There is seemingly no end to the litany despite the book's austere 176 pages, and the graft it describes is a decidedly bipartisan affair.  Take, for example, two princes of New England.  As Schweizer outlines, Sen. John Kerry and his wife have displayed an amazing acumen for buying and selling health care stocks in companies that, astonishingly enough, were subject to legislation voted upon by Kerry.  Consider the company ResMed, which develops airway aids for sleep apnea.  In 2009, the Kerrys bought at least $200,000 worth of ResMed shares.  In the health care reform bill that was jammed through Congress, ResMed escaped industry taxes until 2013.  Their stock price soared after the bill passed, as much as 71 percent above the original price the Kerrys paid.  Schweizer writes: "Kerry was a strong opponent of higher taxes on medical device makers."

New Hampshire's Judd Gregg, who has spent the majority of his adult life in political office, was, according to Schweizer's research, generous with earmarks -- those special legislative insertions that can bring pork back to the constituency.  Schweizer points out that as chairman of the Senate Budget Committee, Gregg earmarked about $66 million in treasury funds to convert Pease Air Force Base in Portsmouth into a business park -- a business park being developed by one Cyrus Gregg, the senator's brother.  The senator had invested somewhere between $450,000 and $1 million in the project and eventually brought in hundreds of thousands on his investments.  Schweizer notes that the former senator now works for Goldman Sachs.

As Schweizer points out, when Gregg was tapped as Barack Obama's original choice for secretary of commerce, Gregg answered queries about the earmarks by saying that he had not broken any of the Senate's ethical rules.  That is, says Schweizer, absolutely true and the absolute problem.  The Senate makes the rules, and the Senate (and the House) comically (but profitably) police themselves, all the while implicitly and explicitly threatening regulators like the Securities and Exchange Commission with decreased funding and weakened powers should the latter deign to actually enforce the rules that these legislators set down for all but themselves.

Schweizer also discusses how those who worked in firms such as Goldman Sachs litter the Obama administration in powerful positions.  Those on Wall Street who betted heavily and successfully on Barack Obama are presently slinking their way toward Mitt Romney.  Donors with ties to Goldman Sachs, Bank of America, New York Life, and a host of many in the rogues' gallery are lining up behind Republicans.  Their bet: that no matter who is in power -- as long as it's not we boorish spoilers who favor ordered liberty and limited government -- they will call the tune of their puppets in Congress (who themselves will get some on the side) and enjoy the profits.
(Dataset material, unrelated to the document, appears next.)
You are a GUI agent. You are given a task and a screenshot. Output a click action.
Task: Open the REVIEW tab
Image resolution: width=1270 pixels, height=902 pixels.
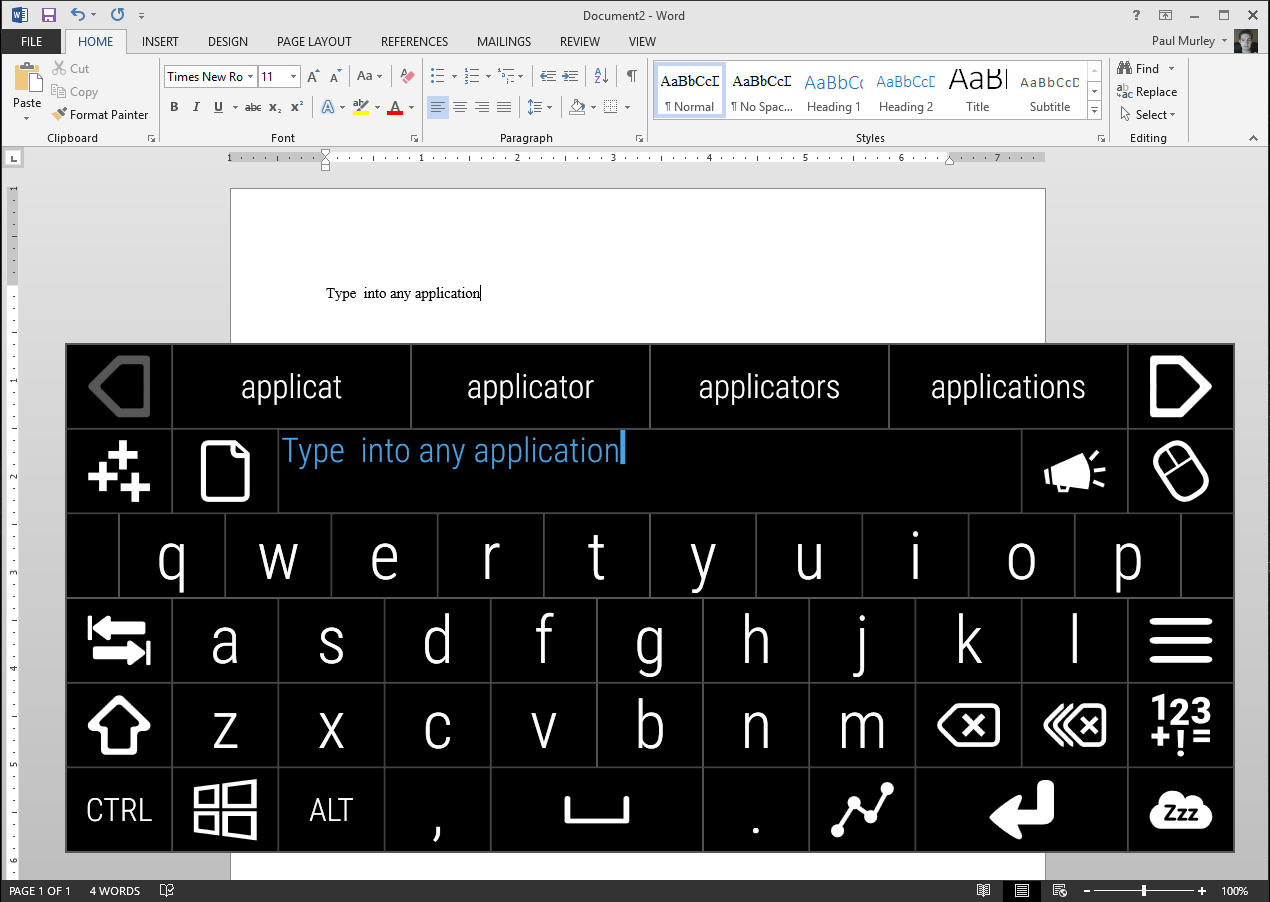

As Kevin Williamson writes in the December 19, 2011 edition of National Review, "[f]ree-market, limited-government conservatives should be none too eager to welcome them back, nor should we let our natural sympathy with the profit motive blind us to the fact that a great many of them do not belong in the conservative movement, and that more than a few of them belong in prison."

This must not stand. If it does, the republic will not stand for much longer.  If you know of citizens who apathetically accept the state of our politics and, thus, tacitly endorse this sort of larceny and trampling of first principles, give them this book -- but, please, not as a how-to guide on becoming rich without producing anything of value.  Our present Congress, as its members chortle at Jefferson and his financial impotence, has that down to a science.